Il y a là un principe incontestable de l’arbitrage commercial international. Or, dans le dessein d’échapper à ses responsabilités, la société-mère tentera devant le juge marocain de l’exequatur de rediscuter dans le détail la phase de négociation, d’exécution voire même, ce qui est absurde, le montant des dommages-intérêts accordé par les arbitres.

En acceptant de rediscuter ces différents points, le juge marocain de l’exequatur procède, peut-être inconsciemment, à un réexamen du fond de la sentence arbitrale formellement interdit.
Dans d’autres cas, la partie ayant succombé devant les arbitres prétendra que ces derniers n’ont pas correctement appliqué ou interprété la loi applicable au contrat. Or, la manière dont les arbitres appliquent et interprètent la loi échappe complètement au contrôle du juge de l’exequatur. Il y a là encore un principe incontestable de l’arbitrage commercial international.

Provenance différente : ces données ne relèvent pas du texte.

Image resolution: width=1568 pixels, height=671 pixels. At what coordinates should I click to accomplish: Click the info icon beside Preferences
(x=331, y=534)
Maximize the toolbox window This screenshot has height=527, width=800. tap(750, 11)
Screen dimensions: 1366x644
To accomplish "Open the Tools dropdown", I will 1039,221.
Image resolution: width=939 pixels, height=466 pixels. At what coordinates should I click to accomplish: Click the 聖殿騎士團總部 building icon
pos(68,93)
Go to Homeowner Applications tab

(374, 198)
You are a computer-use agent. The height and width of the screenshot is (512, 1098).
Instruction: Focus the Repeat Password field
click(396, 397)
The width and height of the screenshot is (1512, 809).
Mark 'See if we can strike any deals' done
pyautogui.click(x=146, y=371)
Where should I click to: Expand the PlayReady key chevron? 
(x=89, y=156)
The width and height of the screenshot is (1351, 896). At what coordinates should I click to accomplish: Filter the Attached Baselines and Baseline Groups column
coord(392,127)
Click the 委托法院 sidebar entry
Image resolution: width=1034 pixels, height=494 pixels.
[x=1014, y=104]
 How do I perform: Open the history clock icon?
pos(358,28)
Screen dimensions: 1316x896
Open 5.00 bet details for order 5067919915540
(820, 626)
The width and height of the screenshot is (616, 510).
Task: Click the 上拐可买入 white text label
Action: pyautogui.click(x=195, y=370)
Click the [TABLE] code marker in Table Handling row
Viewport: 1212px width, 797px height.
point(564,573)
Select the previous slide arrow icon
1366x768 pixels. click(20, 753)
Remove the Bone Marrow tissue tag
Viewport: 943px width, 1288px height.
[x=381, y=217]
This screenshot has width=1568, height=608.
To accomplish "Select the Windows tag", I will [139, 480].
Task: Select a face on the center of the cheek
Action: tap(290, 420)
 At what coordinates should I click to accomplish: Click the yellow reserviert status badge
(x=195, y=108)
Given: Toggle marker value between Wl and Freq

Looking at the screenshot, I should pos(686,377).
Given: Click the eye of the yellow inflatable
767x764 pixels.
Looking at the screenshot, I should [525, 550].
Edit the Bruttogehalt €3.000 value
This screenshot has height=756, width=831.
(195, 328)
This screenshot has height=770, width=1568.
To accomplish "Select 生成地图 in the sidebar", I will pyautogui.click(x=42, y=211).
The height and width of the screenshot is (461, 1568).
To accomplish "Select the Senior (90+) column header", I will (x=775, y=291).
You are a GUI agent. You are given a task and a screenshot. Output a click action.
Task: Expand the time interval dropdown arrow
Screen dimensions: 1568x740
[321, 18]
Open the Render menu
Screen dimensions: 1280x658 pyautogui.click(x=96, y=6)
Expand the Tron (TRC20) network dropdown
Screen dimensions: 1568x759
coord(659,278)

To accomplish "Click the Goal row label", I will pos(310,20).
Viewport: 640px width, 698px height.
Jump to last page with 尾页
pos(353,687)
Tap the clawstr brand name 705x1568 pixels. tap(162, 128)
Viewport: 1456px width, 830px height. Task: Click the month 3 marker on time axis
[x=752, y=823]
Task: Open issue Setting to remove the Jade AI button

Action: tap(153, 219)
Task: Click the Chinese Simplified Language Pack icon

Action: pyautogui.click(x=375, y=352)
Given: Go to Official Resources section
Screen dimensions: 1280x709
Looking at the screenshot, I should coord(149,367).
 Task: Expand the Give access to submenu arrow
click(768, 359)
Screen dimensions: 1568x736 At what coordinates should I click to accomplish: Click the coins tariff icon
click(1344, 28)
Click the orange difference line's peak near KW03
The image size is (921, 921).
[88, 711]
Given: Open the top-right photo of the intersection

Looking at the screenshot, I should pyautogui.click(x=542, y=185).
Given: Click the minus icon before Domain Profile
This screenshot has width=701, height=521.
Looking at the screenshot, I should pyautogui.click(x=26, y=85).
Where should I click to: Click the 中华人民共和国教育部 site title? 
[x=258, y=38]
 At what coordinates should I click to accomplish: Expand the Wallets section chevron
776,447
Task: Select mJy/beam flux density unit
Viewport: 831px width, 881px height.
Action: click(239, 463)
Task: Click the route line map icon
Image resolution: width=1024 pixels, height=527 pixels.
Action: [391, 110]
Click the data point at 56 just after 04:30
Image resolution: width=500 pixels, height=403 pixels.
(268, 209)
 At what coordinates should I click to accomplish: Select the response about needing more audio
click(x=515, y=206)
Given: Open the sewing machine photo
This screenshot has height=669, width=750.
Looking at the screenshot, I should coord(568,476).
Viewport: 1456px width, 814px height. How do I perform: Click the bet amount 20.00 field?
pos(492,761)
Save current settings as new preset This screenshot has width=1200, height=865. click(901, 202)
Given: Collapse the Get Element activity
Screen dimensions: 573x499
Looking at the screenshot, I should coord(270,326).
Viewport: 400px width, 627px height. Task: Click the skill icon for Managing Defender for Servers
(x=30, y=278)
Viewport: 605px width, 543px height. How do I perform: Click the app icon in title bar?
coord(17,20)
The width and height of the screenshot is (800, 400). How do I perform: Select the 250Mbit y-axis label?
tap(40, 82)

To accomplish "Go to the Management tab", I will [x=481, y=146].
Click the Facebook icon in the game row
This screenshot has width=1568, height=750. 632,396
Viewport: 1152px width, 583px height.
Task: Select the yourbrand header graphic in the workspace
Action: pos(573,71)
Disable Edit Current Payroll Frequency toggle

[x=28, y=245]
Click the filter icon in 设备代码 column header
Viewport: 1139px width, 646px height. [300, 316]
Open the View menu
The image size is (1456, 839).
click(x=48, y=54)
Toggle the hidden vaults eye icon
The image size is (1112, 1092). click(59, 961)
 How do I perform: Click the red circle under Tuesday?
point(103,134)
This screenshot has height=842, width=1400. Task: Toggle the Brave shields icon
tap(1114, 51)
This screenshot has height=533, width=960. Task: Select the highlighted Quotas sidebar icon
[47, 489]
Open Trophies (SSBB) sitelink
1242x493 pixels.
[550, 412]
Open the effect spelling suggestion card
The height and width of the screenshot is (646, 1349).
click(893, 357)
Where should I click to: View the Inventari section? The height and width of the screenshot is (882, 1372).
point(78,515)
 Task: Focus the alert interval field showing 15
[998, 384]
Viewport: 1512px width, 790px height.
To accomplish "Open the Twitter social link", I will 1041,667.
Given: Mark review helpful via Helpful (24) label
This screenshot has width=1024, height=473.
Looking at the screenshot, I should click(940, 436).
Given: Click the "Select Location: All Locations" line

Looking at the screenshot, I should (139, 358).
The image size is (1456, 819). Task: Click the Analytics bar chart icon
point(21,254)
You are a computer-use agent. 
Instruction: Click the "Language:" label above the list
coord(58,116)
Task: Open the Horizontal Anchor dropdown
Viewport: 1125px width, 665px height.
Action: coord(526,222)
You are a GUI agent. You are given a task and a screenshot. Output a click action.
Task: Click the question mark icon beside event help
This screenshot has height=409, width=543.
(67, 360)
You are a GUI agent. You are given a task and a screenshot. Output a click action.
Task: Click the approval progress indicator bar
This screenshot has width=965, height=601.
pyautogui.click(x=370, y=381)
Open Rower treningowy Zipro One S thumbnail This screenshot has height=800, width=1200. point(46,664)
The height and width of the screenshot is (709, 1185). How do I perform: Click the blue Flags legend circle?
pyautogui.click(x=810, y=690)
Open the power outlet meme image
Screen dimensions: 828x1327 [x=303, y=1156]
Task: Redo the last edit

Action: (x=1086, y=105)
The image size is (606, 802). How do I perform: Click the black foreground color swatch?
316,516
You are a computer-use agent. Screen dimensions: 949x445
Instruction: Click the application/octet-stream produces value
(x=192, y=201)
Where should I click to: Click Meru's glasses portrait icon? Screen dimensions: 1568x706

En acceptant de rediscuter la façon dont les arbitres ont appliqué la loi ou les règles de droit applicables, ce qui est rarement le cas, le juge de l’exequatur participe bon gré mal gré à un réexamen du fond de la sentence interdit par la loi car nuisible à la pratique de l’arbitrage commercial international.

Ces deux exemples illustrent à merveille les pratiques judiciaires qui répugnent les investisseurs étrangers et, partant, affectent l’attractivité du Maroc.